# Red Jewel Pairup



## Ollie (Sep 22, 2009)

Hi All
Over the last few weeks mine have been breeding had 3 lays now so the cycle should be over for a few weeks. Yesterday while I was at work the male went postal and nearly killed the female I came home to find her tucked up behind my spray bar with next to no fins, no chunks taken out thankfully, she is now recovering in a seperate tank. Do these fish form a bonded pair?(mine are H. Cristatus) What would the chances be of a successful reintergration?

Thanks

Ollie


----------



## GotCichlids? (May 21, 2010)

you said that you had three lays did they hatch? Did you take the fry from the parents? Sometimes if you take the fry from the parents and take all of them this super stresses them out and cause this super aggression between the pair. It sounds like this is what you are experiencing! Please update thread with answers and how she is doing I have a pair of Hemichromis bimaculatus and they have had fry twice now and they are amazing fish!

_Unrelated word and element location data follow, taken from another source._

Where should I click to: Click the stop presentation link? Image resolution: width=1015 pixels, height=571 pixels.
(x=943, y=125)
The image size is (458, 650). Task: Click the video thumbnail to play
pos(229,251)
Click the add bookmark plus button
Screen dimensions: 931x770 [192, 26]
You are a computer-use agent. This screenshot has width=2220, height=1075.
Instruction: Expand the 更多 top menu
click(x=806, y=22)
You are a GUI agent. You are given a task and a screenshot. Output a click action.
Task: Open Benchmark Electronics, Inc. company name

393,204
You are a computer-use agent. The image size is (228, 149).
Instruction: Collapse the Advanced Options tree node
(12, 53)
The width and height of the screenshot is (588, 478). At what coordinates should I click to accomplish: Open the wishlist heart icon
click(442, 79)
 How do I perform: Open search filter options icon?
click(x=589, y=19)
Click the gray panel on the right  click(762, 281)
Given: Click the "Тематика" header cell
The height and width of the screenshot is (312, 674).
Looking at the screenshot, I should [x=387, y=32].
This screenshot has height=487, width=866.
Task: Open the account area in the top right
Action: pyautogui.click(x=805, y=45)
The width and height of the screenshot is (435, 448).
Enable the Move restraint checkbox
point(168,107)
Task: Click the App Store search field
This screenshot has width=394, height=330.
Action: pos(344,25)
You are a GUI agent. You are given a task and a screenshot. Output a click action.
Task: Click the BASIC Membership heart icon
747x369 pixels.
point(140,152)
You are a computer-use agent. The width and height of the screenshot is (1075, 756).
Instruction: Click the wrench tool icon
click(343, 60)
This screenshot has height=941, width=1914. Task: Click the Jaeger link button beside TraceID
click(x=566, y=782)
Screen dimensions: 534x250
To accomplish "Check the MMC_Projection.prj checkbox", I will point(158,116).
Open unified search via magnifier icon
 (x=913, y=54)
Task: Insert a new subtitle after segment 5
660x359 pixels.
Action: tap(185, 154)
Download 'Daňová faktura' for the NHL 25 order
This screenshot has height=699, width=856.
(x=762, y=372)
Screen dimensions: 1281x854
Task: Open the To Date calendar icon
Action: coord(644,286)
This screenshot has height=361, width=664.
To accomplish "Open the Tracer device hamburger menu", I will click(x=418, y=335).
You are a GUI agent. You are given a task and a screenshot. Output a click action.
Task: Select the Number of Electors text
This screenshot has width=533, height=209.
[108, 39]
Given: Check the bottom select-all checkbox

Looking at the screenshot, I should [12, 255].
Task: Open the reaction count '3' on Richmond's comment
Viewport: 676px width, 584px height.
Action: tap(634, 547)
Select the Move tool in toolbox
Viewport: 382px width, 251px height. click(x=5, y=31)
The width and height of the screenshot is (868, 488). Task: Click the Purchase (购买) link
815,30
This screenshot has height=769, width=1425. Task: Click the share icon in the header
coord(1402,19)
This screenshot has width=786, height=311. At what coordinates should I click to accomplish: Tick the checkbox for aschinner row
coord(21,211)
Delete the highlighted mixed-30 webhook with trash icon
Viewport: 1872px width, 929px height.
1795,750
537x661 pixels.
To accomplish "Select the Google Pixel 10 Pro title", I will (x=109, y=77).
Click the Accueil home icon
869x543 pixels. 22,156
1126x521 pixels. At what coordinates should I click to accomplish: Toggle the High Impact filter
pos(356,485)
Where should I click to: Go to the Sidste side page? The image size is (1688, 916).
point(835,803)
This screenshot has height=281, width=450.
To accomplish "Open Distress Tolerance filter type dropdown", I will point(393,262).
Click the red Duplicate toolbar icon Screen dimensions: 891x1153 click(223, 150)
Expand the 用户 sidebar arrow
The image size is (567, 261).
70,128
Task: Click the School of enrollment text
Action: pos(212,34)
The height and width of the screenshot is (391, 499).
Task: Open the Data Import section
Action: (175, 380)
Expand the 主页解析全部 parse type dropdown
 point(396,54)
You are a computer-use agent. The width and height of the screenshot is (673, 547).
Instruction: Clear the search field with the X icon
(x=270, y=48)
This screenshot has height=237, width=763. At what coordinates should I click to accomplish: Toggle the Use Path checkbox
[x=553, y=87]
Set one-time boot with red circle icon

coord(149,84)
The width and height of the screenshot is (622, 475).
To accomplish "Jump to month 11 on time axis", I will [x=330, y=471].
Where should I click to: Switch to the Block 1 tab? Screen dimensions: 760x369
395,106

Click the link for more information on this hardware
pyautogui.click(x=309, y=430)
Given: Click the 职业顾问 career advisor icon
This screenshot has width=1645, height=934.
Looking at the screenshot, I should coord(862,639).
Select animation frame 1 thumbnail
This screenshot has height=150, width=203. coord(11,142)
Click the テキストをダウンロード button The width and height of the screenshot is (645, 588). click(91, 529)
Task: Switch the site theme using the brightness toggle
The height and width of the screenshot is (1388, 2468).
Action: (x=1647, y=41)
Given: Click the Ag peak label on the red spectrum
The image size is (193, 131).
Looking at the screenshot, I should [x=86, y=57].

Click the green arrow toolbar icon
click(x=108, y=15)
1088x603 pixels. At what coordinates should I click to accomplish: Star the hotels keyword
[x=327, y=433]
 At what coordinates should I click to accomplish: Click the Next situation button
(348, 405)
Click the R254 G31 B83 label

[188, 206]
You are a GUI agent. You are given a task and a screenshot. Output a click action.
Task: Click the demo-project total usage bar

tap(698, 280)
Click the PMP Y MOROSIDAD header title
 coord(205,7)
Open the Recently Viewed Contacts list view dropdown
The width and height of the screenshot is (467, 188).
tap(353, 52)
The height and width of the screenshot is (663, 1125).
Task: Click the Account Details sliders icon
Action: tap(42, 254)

I actually have them in with my Malawi set up and it is working out fine contrary to what the majority recommends please keep me posted and if you could add pics that would help too


----------



## Ollie (Sep 22, 2009)

Hi 
Sorry its taken so long to get back I havent been over here in a while
After letting the female recover in a seperate tank and adding larger dither fish as reccomended by a breeder (boesemani rainbows) I reintroduced the female to the tank it went pretty well she had a few goes at him initally but it all settled down after half an hour. Everything was going well for the next few days till I came down one morning and found her dead  . The male had also tried taking chunks out of pretty much everything else in the tank. He went back to my lfs and after a quick chat with the manager(who's a very experienced fish keeper) came to the conclusion that the fish was simply a very mean tempered individual who would need to be housed alone or with larger fish than him.
In regards to the fry situation the first lot hatched and proceded to eat the second and third batches of eggs and were still in the tank when the inital agression started. After chatting with the breeder he suggested the inital agression was caused by the male being ready to mate again and the female still in fry protection mode and not ready to breed. 
They were very good parents while it lasted I just got an aggro male and there was nothing I could have done really except get rid of him sooner.

Regards

Ollie


----------



## GotCichlids? (May 21, 2010)

Sorry to here that I wouldn't give up on the Jewels though I would try them again they are amazing fish! Especially if you have them in a species specific tank they are amazing! How big was the tank you had them in that could have also been an issue.


----------



## Ollie (Sep 22, 2009)

The tank is 48x12x16 40gal and densely planted with quite a few caves. I would try them again if I had a tank to devote to them. I've gone with something a bit different this time, african brown knife fish, odd but still cool.

Regards

Ollie


----------



## GotCichlids? (May 21, 2010)

four feet long you sure its not a 55g and you only have one knife fish in there or community fish too?


----------



## Ollie (Sep 22, 2009)

Definitly 40 gal it was custom built for the guy I bought it off to go in a wall but never got used, it had been sitting in his garage for 7 years, came with a ttec in1000 filter, heater and light ballast and cost me Ã‚Â£30 . Current stock list is 2 Xenomystus nigri(knife fish) 6 boesemani rainbows, 2 striped raphael cats and 6 Corydas aeneus.

Regards

Ollie


----------